To test the feasibility of the proposed approach, results are presented concerning a case study based on data from real vehicles. Indeed, trip chains observed for cars were obtained from floating car data recorded in a metropolitan area, while simulations were carried out specifically considering battery electric vehicles (BEVs). This study aims to answer two principal research questions related to electric mobility:

• Can the common characteristics of BEVs—typically, their range and charging options—be compared with observed vehicle usage, while also considering the time cars spend parked between consecutive trips, with the support of simulation?
• How can the impact of the various charging strategies for BEVs on the energy required in various zones of a city be simulated?

First, the observed trip chains were screened to understand whether they can be satisfied by EV characteristics. In the event that the frequency of long-range daily trips is relevant for a specific market segment of vehicles, this may generate a limitation for BEVs. A similar analysis was applied in [2], counting the days on which ICEVs’ demand was affordable considering typical BEV ranges, as well as those when adaptations became necessary, inferring the percentage of drivers whose needs were met. In [3], an analogous analysis is presented, also including the information about the number of vehicles owned by the households under study. Since range anxiety is one of the most prominent deterrent factors that prevent people from buying vehicles different from traditional ICEVs [4,5,6], the traveled distances were analyzed and compared to the battery capacities. An observation period of more consecutive days was considered because in one day most of the trips have a duration such that no charging operation would be required. Considering the range of a battery cycle, six consecutive days were selected to observe a noticeable energy consumption and at least a recharge operation in most cases (consistent with [7], in which the reported number of charging operations in a typical week is between 2.8 and 3.1). On the other hand, during a working week (which can be easily managed by computational time needs), sporadic trips are likely to be excluded.

To answer the second question, not only was the chance of recharging the vehicles included in the simulation model, the zoning of the study area was also applied to evaluate the spatial distribution of the energy demand in the selected city in terms of the number of possible charging operations. This second step was performed by simulating different scenarios and could be useful to support a proper preliminary design of the charging infrastructure network and the electricity distribution infrastructure in the city. In the simulation model, a classification of the vehicles according to their segment was introduced to properly classify the charging needs and to identify the utilization levels of different charging powers.

=====

- _Directives_:
a - In the excerpt on simulating battery electric vehicle use, how many consecutive days were selected for the observation period?
b - Proceed with the excerpt on simulating battery electric vehicle use, writing on from its final sentence.

- _Data records_:
=====

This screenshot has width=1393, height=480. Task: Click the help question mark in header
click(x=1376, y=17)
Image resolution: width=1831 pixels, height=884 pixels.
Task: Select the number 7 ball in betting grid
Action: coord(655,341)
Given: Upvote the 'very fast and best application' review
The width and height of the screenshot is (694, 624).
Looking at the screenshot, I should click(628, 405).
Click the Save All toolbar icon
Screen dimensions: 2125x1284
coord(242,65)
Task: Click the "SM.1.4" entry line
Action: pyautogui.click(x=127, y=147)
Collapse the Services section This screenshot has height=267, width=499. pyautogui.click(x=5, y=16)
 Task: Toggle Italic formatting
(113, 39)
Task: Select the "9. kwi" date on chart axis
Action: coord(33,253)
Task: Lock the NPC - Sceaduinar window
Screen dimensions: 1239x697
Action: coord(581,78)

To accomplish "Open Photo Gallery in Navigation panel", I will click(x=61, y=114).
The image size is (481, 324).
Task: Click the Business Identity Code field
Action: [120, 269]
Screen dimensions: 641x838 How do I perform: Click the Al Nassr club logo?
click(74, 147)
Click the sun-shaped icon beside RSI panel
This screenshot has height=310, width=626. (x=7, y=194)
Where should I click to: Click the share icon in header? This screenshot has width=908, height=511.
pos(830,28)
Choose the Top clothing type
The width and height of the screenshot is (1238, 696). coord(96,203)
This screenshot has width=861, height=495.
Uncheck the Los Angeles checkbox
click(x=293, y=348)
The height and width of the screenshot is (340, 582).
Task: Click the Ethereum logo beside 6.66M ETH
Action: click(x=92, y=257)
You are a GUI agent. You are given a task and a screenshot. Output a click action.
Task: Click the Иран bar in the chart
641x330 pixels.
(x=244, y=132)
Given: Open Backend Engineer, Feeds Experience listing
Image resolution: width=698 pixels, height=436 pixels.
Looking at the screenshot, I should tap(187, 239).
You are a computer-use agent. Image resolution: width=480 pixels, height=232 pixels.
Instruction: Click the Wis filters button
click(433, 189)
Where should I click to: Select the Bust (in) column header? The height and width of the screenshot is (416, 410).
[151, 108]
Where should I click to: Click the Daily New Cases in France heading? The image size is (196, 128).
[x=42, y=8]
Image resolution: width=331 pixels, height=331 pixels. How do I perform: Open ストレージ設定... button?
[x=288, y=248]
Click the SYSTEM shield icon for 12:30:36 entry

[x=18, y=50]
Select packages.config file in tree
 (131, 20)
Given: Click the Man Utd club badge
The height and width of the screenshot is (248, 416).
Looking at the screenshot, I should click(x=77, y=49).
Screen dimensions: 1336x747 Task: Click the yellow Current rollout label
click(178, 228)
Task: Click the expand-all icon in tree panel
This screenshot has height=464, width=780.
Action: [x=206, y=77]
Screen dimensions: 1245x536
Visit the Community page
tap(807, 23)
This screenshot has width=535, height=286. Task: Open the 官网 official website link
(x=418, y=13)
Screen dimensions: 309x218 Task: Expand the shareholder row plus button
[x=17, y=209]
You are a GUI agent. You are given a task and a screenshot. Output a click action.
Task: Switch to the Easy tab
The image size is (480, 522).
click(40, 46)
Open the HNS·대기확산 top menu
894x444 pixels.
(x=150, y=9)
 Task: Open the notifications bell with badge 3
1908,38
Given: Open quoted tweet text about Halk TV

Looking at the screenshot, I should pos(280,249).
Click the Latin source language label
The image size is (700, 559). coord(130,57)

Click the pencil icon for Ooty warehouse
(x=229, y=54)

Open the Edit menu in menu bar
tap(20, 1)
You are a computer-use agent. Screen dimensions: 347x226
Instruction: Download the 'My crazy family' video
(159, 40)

=====

- _Task-by-task results_:
a - Six consecutive days.

b -
The aim was to verify whether usual trips, as performed using traditional ICE vehicles and observed by FCD for more consecutive days, can also be satisfied by BEVs with limited battery capacity. For this reason, to make the situations comparable, the trips simulated with BEVs were assumed to be identical to those observed for ICE vehicles. Therefore, possible impacts on user habits that may change in new conditions, as in the case of different types of vehicles, are not considered in this study.

Many studies have been conducted to accurately estimate the battery state of charge (SoC) for EVs during a trip. In [8], the impact of driving style on the power required during the trip and, consequently, on the vehicle energy consumption is observed. In [9], the effects caused by weather—and particularly by the wind speed and direction—on energy consumption are modeled. In [10], for suggesting to drivers the near-optimal energy path in a road network, a real-time model was built for evaluating rolling resistance, which requires detailed data due to its sensitivity to the pavement and weather conditions. The simulation model proposed for EV energy consumption estimation in [11] approximates real-life situations for vehicles and confirms the importance of real-time estimations for the role of driving style and weather conditions. Moreover, road geometry (slope, curvature, etc.) becomes crucial when dealing with the instantaneous power required by the engine. In terms of the battery side, it is also challenging to monitor the SoC without introducing error terms. To better describe real-world driving conditions, an energy consumption model including battery SoC was proposed by [12], in addition to microscopic driving parameters such as real-time speed and acceleration, which can be used to estimate the instantaneous EV power, as reported in [13].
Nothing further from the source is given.